Miss Morville raised her eyes from the portion of fricandeau of beef on her plate, and directed a quelling look at him. She then turned her attention to her hostess, saying: “Should you find it too much for you, ma’am, if I were to write all the invitations for you, and, in general, undertake the arrangements?”
The Dowager, snatching at this straw, bestowed one of her most gracious smiles upon her, and gave the assembled company to understand that under these conditions she might be induced to sink her personal inclinations in a benevolent desire to oblige her stepson. After that, she entered in a very exhaustive way, which lent no colour to her previous assertion that she was in failing health, into all the preparations it would be necessary to make for the ball. Long before dinner was at an end, she had talked herself into good-humour; and by the time she rose from the table she had reached the felicitous stage of saying how happy she would be to welcome the dear Duchess of Rutland to Stanyon, and how happy a number of persons of quite inferior rank would be to find themselves at Stanyon.
While the inevitable card-table was being set up in the Italian Saloon, the Earl found himself standing beside Miss Morville, a little withdrawn from the rest of the party. He could not resist saying to her, with an arch lift of his brows: “I have incurred your censure, ma’am?”
She seemed surprised. “No, how should you? Oh, you mean that most ill-advised remark you made! Well, I must say, it was the outside of enough! However, it is not my business to be censuring you, my lord, and if I seemed to do so I have only to beg pardon.”
“Don’t, I entreat! I will own my fault. Shall you dislike my ball?”
“Dislike it! No, indeed! I daresay I shall enjoy it excessively.”
“I am afraid you will be put to a great deal of trouble over it.”
He expected a polite disclaimer, but she replied, candidly: “I shall, of course, because whatever I suggest Lady St. Erth will not like, until she has been brought to believe that she thought of it herself. I wish very much that she would let me contrive the whole, for there is nothing I should like better. But that would be rather too much to expect her to do, and one should never be unreasonable!”

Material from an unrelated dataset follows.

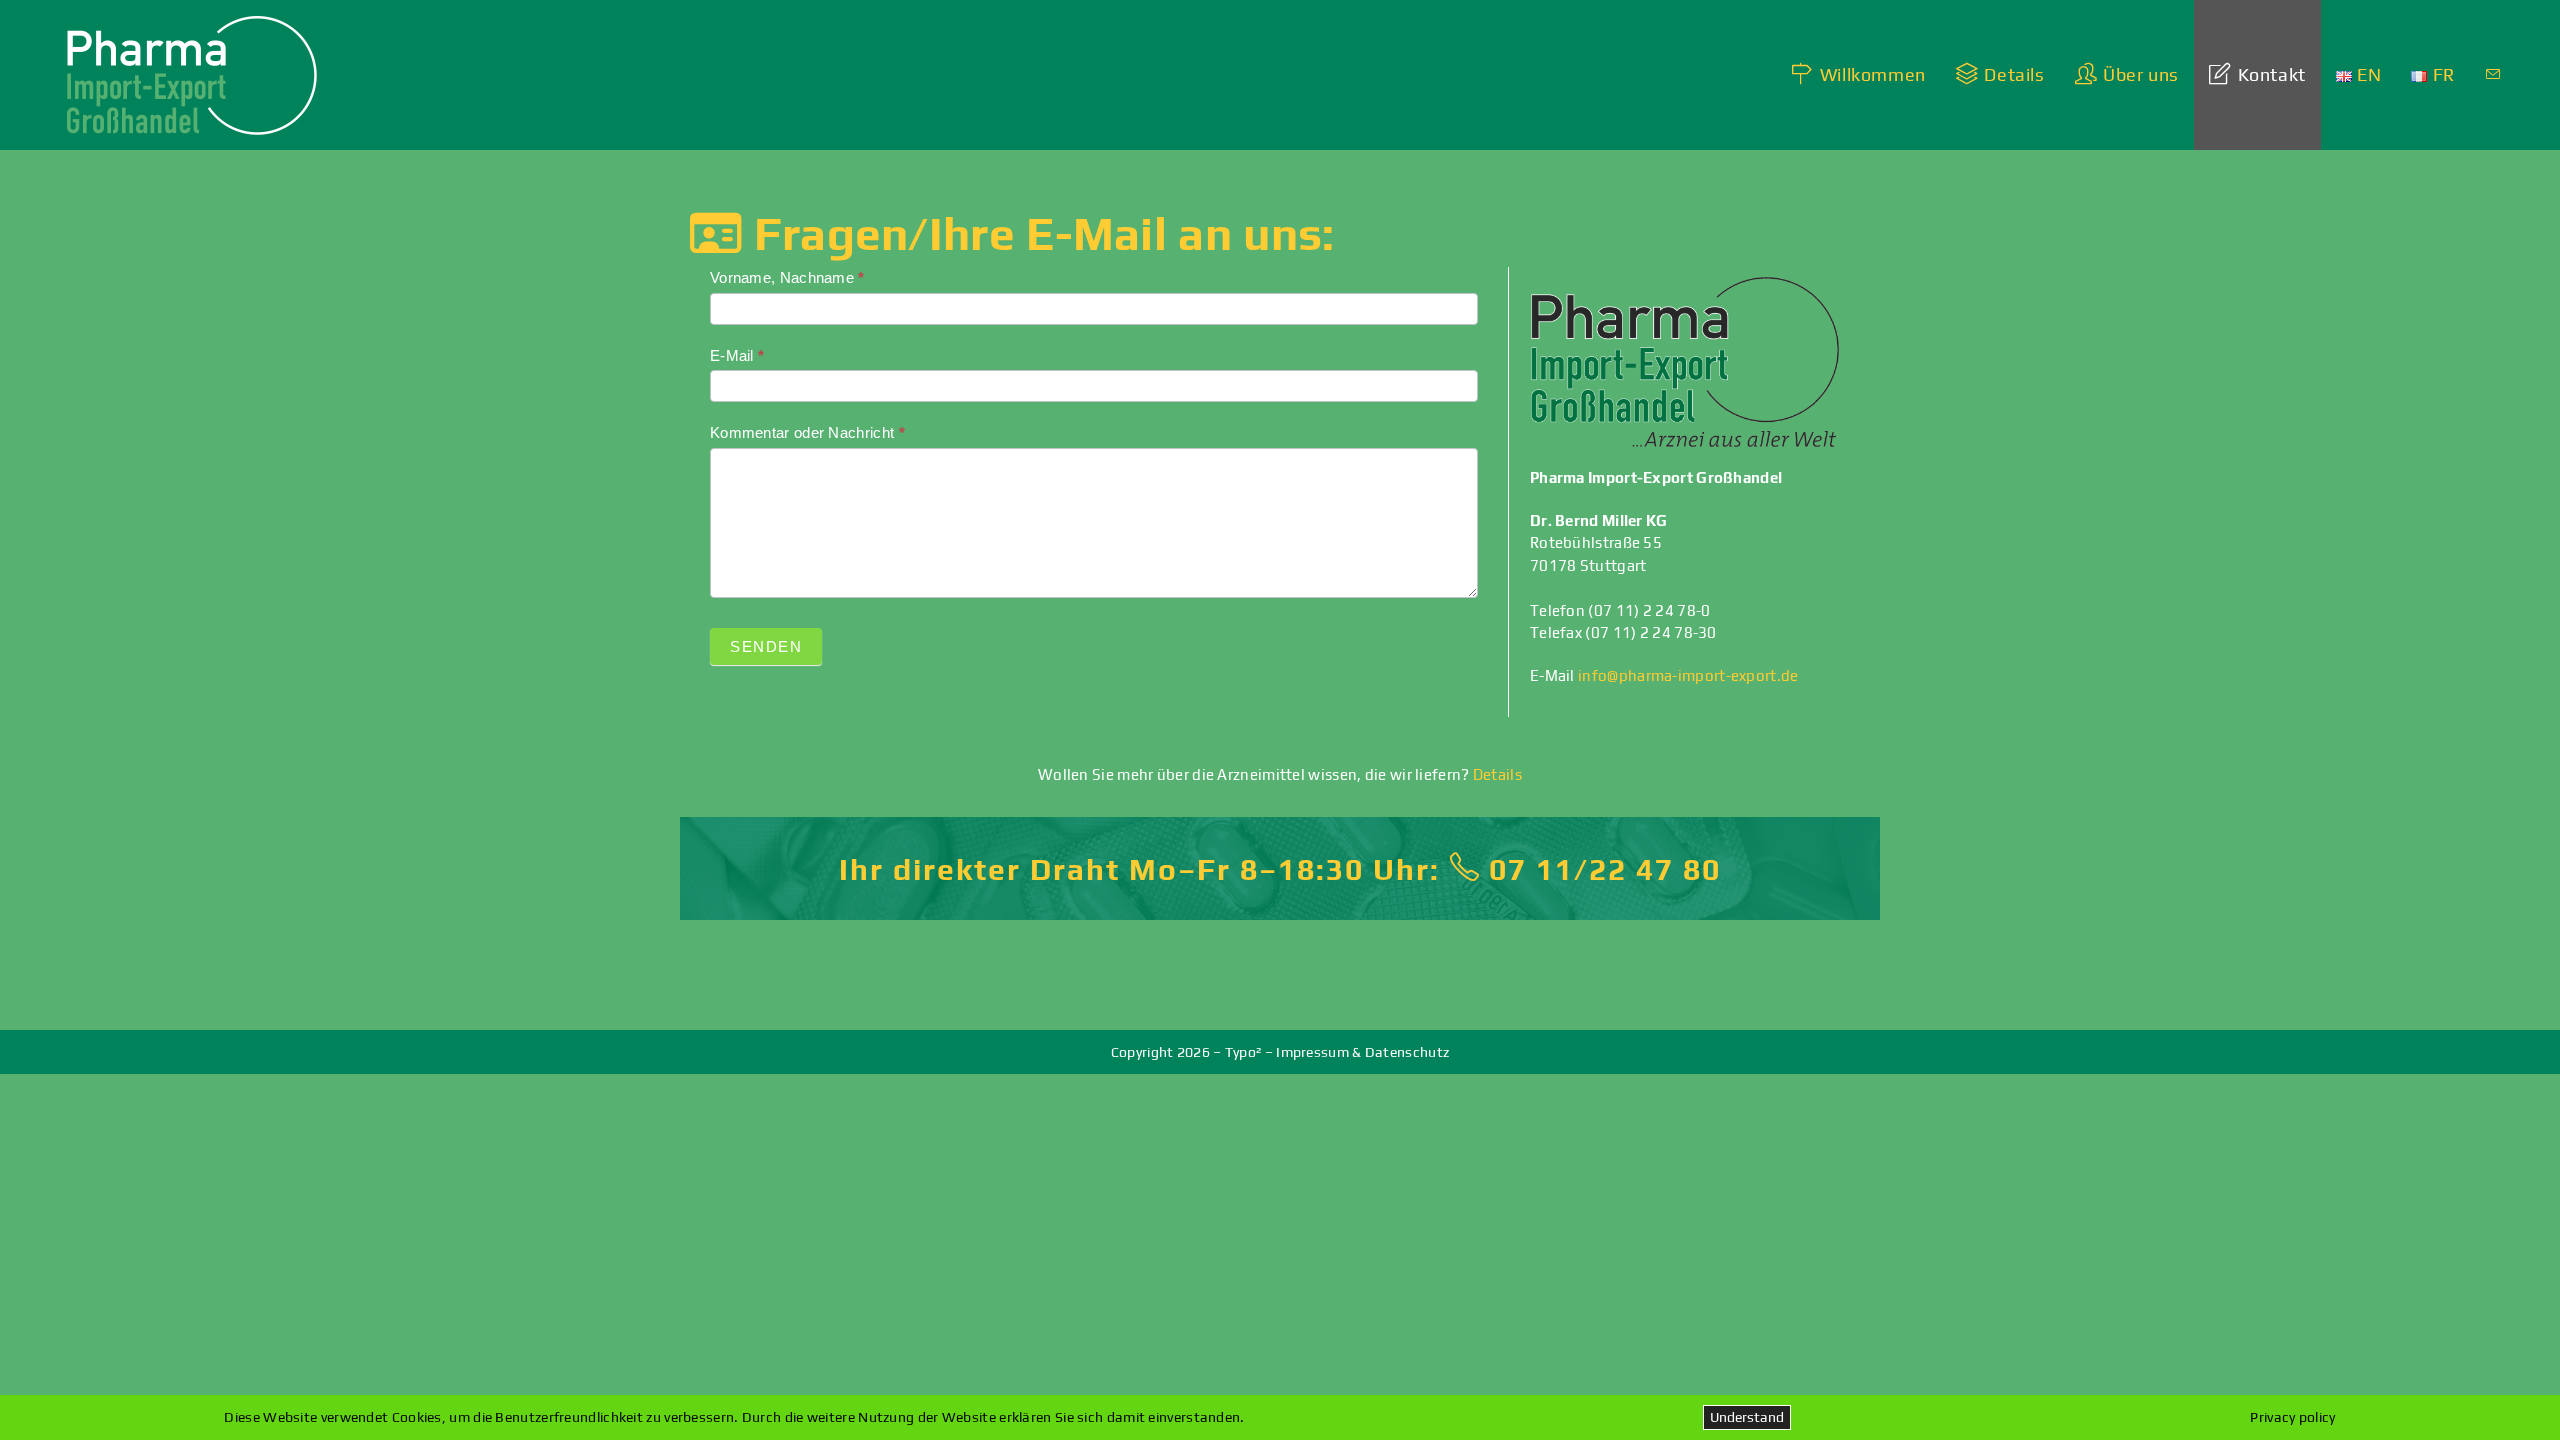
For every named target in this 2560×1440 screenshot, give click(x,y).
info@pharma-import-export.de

“You would like nothing better than to order all the arrangements for a large party? I can conceive of nothing more tiresome!”
“Very likely you might not, for I think gentlemen do not excel at such things.” She looked across the room, to where Martin was discussing with his mother the various families it would be proper to invite to the ball. “I expect he will ask her particularly to send a card to the Bolderwoods,” she said sagely. “If I were you, I would not mention to her that you wish them to be invited, for it will only put up her back, if you do, and you may depend upon Martin’s good offices in that cause.”